Мой тягач припарковался неподалеку, перепугав местных лошадок. Рассоха кричал из кабины:
— Эй, писатели, здорово! Вам привет от Пирогова!
Побежали писатели, влезли в кузов. А дальше — все понятное, все знакомое.
Старшина:
— Почистить обувь и — в столовую!
Пирогов:
— Сержант Леонов, после завтрака — в парк.
— Слушаюсь, в парк. А как Галинка?
А Галинка в магазин с мамой шагает. Ко мне подбегает:
— А мне велосипед купили!
— А тебе Дед Мороз подарок прислал, — протягиваю я рижский сувенир — нарядную куколку.

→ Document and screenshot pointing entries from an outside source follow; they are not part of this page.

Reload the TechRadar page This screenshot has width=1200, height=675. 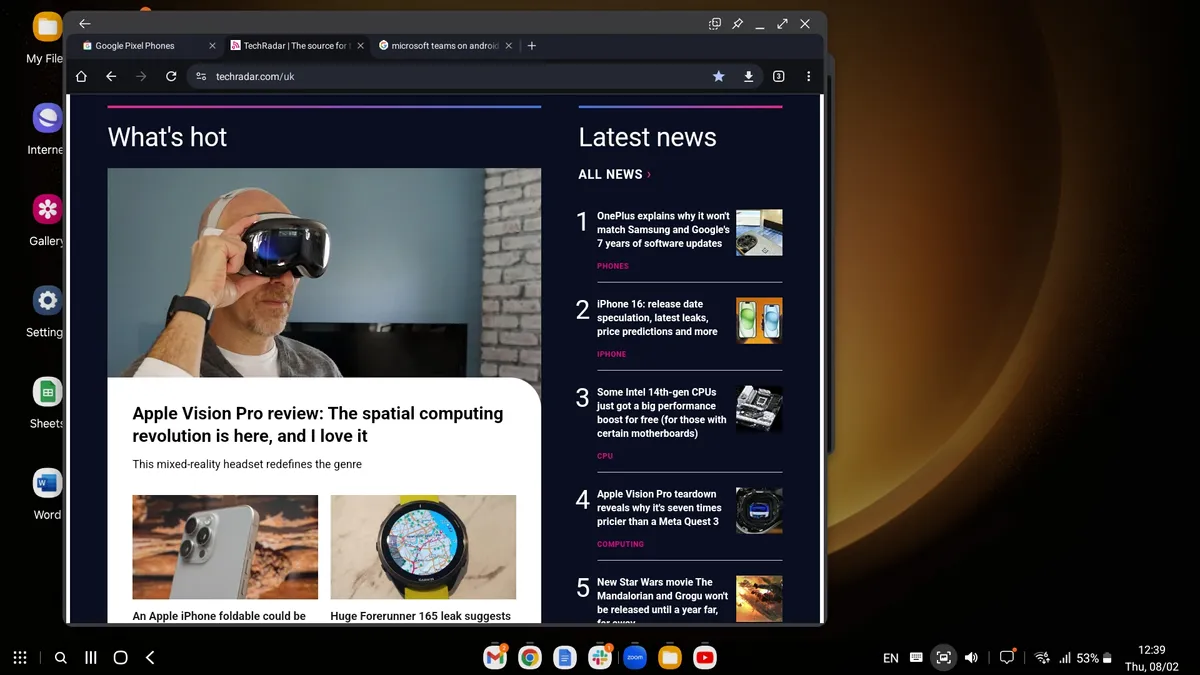171,76
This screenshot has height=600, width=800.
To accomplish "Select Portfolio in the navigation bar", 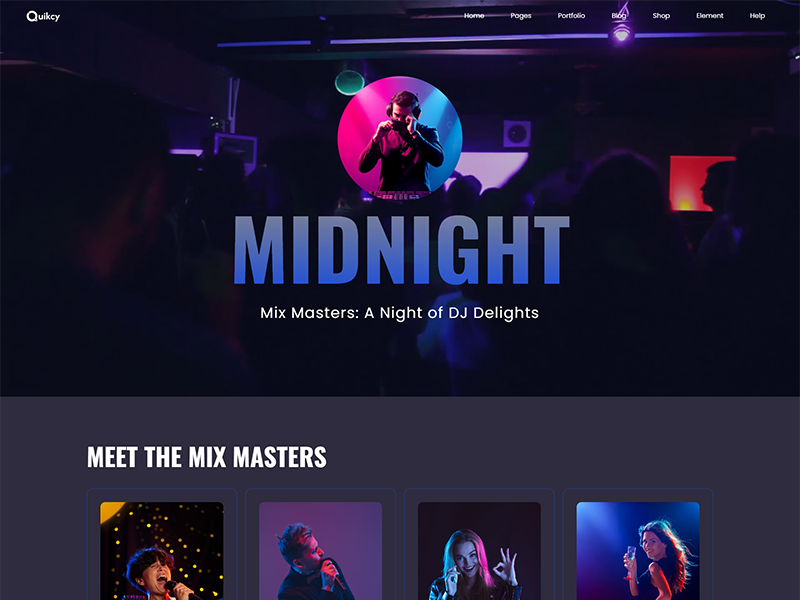I will coord(571,16).
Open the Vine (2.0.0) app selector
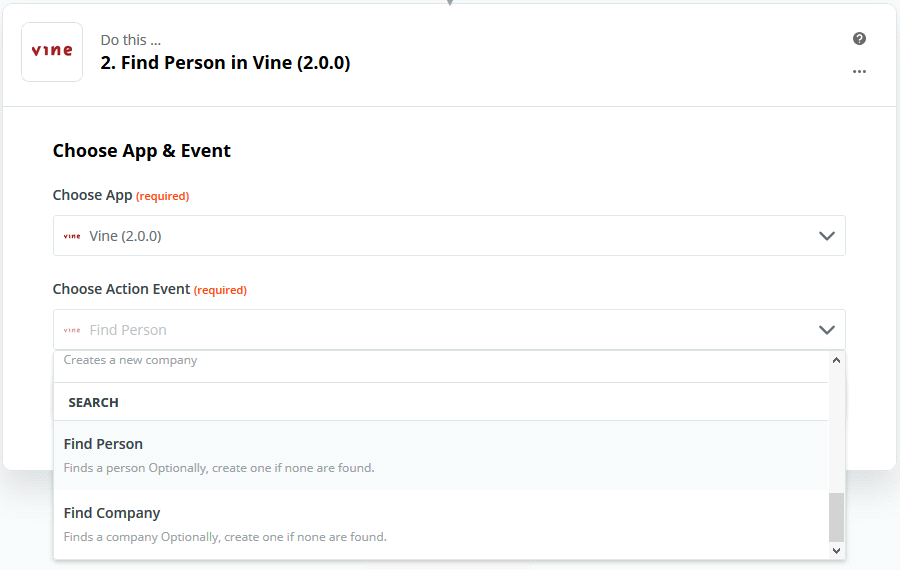This screenshot has height=570, width=900. point(449,235)
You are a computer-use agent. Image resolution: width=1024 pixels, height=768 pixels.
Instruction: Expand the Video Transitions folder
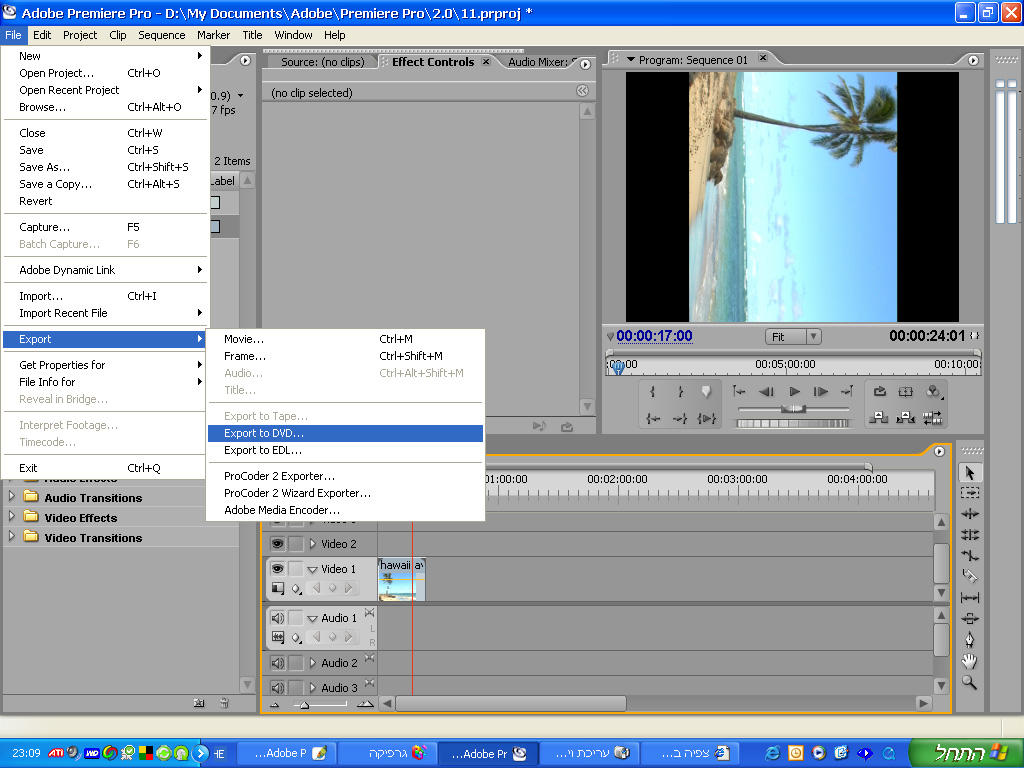12,538
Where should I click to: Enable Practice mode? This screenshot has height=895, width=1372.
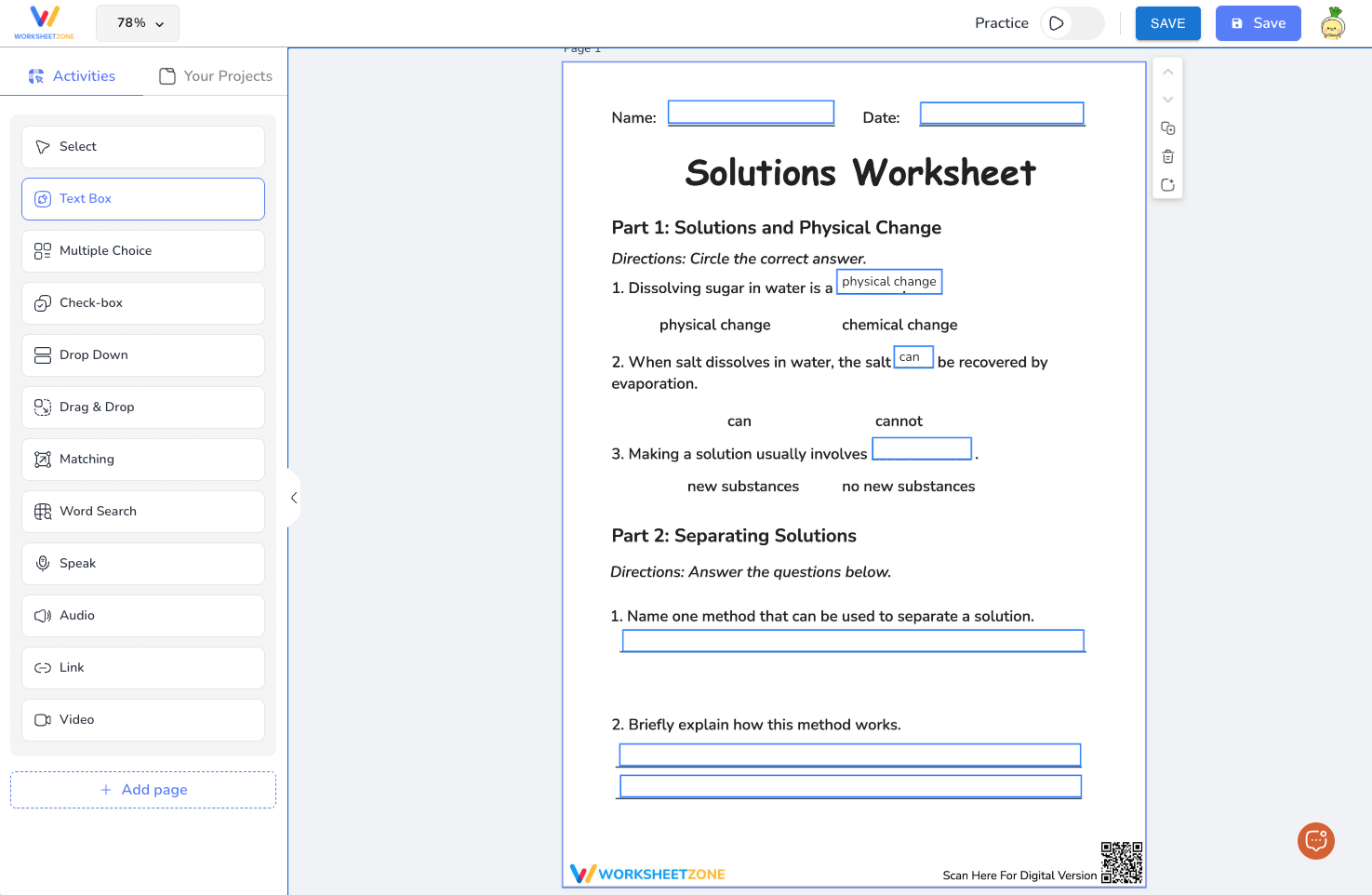pyautogui.click(x=1072, y=22)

— Спасибо. А у нас в гостях тетя Эля была. С ежиком. Все в окно смотрела. Потом на остановке долго-долго стояла, ждала кого-то.
И молчит, хитрюга, и на меня смотрит со взрослой прищурочкой.
Пирогов хмурится:
— Чего стоим? Каша-то ждать не будет, товарищ сержант.
— Это ж не баба, — грустно добавила его жена, уводя за собой дочку с куколкой.
«Каша, каша, — размышлял я, шагая в столовку. — Баба, баба — ну их всех! Вот любовь, она и подождать может. Только где она — моя единственная? Когда нечаянно нагрянет? Жду!»